作業指示 —
1. 生駒里奈さんの卒業についての文書抜粋で、乃木坂46のメンバーのたとえとして挙げられている人物の名前をすべて書き出せ。
2. 生駒里奈さんの卒業コンサートを映画館で観た文書抜粋を、最後の文の後から書き継げ。

### 文書抜粋

この度、乃木坂46の生駒里奈さんが卒業するということで、そして4月に日本武道館で卒業コンサートをやることが決まり、私はチケットを確保しようとしました。

が、チケットの抽選にハズレたので、全国の各映画館で同時開催のパブリックビューイングを申し込み、都内ではなく小田原の映画館で何とか確保することができ、小旅行兼ねて観戦することとなりました。

まぁ、悶々としている時に気分転換にもいいし、何と言っても生駒里奈さんは乃木坂46創設の功労者で、読売ジャイアンツに例えると、沢村栄治のような存在で本当に乃木坂46がメジャーになるまで身体を張って引っ張ってこられた方です。ついでに言うと白石麻衣と西野七瀬は長嶋茂雄と王貞治、齋藤飛鳥が江川卓、山下美月が松井秀喜、遠藤さくらが坂本勇人のような存在と言っていいかどうかはよくわかりませんw

とにもかくにも、なぜか欅坂46のサイリウムを持って観戦しておりましたが、

生駒里奈さんの最後のライブをこの目に刻もうと、なるべく瞬きをしないで集中してライブ映像を注視していました。

######
### データ抜粋

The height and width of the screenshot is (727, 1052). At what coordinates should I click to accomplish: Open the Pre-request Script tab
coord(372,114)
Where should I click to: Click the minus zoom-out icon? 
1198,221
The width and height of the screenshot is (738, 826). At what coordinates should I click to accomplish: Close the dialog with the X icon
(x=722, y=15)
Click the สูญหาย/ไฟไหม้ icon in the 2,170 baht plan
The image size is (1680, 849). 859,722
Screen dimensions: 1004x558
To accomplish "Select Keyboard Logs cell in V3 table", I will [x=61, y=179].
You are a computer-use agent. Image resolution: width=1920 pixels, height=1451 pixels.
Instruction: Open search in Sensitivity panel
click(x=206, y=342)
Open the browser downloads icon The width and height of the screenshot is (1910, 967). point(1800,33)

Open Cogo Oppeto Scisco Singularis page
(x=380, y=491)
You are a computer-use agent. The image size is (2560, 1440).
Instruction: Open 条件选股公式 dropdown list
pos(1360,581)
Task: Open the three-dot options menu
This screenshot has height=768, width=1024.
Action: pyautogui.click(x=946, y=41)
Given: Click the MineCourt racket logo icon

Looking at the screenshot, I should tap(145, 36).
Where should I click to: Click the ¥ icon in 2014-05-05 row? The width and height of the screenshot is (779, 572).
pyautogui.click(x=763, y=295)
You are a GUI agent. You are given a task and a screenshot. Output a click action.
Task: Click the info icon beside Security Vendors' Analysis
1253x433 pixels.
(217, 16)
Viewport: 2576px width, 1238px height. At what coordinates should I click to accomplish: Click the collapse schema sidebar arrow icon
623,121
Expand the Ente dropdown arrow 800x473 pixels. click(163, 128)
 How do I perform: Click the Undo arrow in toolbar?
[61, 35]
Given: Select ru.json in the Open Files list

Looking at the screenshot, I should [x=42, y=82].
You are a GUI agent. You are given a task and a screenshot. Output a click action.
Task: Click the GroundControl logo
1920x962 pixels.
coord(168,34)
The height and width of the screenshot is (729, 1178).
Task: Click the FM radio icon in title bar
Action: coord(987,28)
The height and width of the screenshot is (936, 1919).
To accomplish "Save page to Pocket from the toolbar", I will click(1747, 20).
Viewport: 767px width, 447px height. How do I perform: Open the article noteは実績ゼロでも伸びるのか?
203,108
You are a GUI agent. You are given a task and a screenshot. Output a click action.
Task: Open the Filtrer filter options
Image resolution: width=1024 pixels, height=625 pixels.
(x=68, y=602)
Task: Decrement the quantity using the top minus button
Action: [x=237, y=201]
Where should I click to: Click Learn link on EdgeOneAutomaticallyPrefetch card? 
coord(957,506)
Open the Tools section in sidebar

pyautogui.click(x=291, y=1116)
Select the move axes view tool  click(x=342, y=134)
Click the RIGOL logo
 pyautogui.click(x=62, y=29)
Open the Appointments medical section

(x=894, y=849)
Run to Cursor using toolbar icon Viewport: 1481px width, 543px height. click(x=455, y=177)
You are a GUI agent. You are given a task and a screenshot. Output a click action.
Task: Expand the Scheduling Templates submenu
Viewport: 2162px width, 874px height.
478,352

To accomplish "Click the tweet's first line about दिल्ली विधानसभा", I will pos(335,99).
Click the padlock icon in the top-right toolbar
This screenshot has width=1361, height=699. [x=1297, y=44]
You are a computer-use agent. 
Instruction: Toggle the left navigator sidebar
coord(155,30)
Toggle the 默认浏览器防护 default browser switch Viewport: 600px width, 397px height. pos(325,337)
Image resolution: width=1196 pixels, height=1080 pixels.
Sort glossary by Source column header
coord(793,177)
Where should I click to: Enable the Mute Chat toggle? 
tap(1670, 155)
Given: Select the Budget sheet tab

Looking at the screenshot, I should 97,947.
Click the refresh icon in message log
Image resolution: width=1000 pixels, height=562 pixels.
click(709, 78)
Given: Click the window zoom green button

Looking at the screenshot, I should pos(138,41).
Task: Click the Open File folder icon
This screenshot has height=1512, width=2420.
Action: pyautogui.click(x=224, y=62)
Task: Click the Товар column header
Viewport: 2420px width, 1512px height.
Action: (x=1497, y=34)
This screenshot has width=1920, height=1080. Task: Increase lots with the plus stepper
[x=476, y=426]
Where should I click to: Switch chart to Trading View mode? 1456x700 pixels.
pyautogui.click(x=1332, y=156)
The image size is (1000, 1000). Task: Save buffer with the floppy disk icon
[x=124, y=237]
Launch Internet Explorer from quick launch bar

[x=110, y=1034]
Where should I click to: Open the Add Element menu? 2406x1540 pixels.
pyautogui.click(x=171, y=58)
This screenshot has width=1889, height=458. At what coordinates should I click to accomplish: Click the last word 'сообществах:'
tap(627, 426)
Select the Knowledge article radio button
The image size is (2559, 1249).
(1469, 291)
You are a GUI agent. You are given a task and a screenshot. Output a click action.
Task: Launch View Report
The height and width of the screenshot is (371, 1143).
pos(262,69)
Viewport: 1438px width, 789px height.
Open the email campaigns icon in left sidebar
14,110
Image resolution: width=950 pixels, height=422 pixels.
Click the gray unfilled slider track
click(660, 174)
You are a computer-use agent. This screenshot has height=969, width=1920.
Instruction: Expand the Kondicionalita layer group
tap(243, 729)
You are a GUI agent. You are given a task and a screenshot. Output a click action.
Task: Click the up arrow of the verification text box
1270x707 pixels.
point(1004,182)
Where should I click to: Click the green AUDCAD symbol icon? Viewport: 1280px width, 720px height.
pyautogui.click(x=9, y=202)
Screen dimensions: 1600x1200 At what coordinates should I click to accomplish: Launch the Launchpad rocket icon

######

解答例 —
1. 沢村栄治、長嶋茂雄、王貞治、江川卓、松井秀喜、坂本勇人

2.
そして、ライブの終盤に、ファンへのメッセージの中の一部でこのような言葉が私の胸に深く刺さりました。

「私は、自分のためには頑張ることはできないけど、何かのために頑張ることはできる。」

正直、コンサートの内容はあまり覚えていない分、この言葉が私の明日からの活力となりました。

「誰かに良い物を提供するために頑張ればいいんだ。」

シンプルに、他のことはどうでもいいくらい、自分のモチベーションを持って行くことができました。

卒業コンサートはめでたく終わり、私は小田原で一泊し、特に観光もせずにこの言葉を土産に帰宅したのでありました。

今回はここまでとします。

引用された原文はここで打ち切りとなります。